#### DATA PROVIDED:
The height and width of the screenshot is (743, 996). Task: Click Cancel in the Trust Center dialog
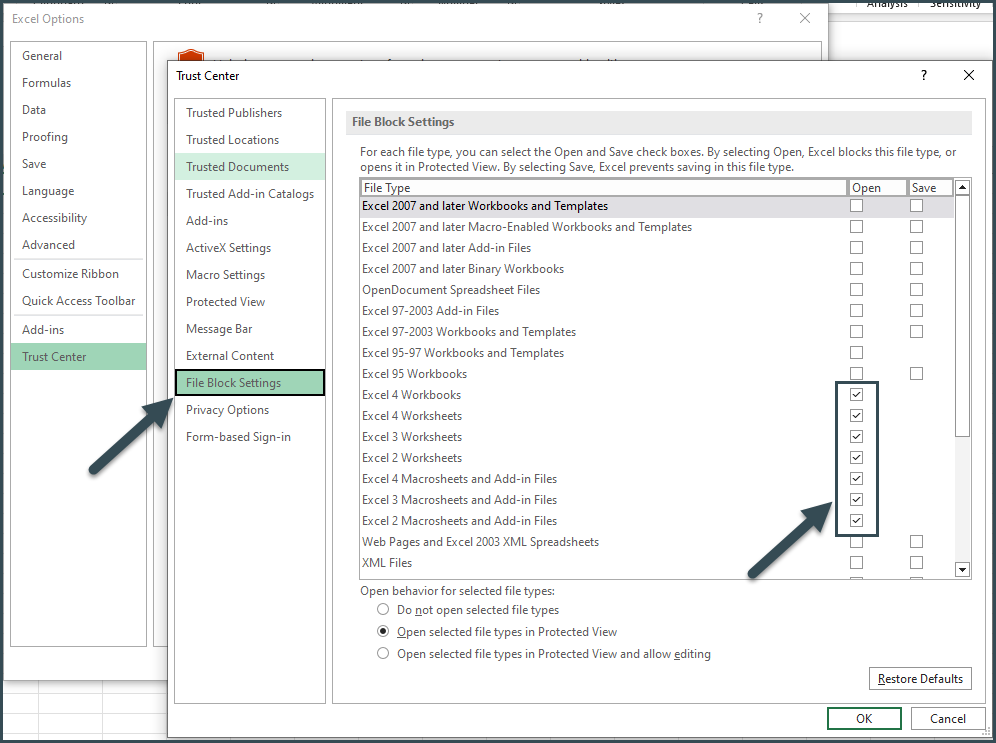947,718
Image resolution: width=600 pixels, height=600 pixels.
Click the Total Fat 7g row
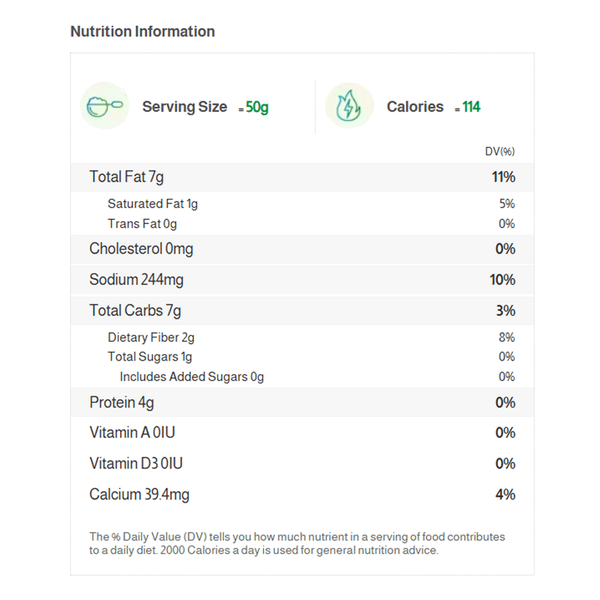coord(300,177)
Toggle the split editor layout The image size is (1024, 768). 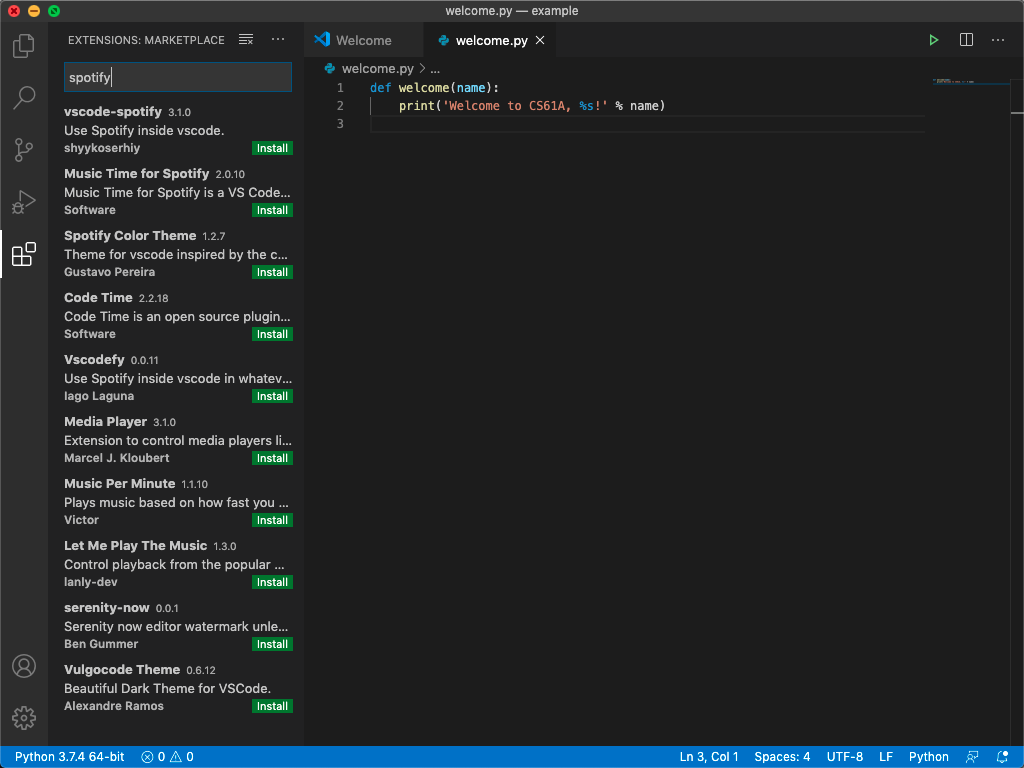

#### TASK OBJECTIVE:
When you retype the material above, keep every word exact and drop the images.

#### SOLVED EXERCISE:
The height and width of the screenshot is (743, 996). Task: Click Cancel in the Trust Center dialog
947,718
Image resolution: width=600 pixels, height=600 pixels.
Click the Total Fat 7g row
coord(300,177)
Toggle the split editor layout The image size is (1024, 768). 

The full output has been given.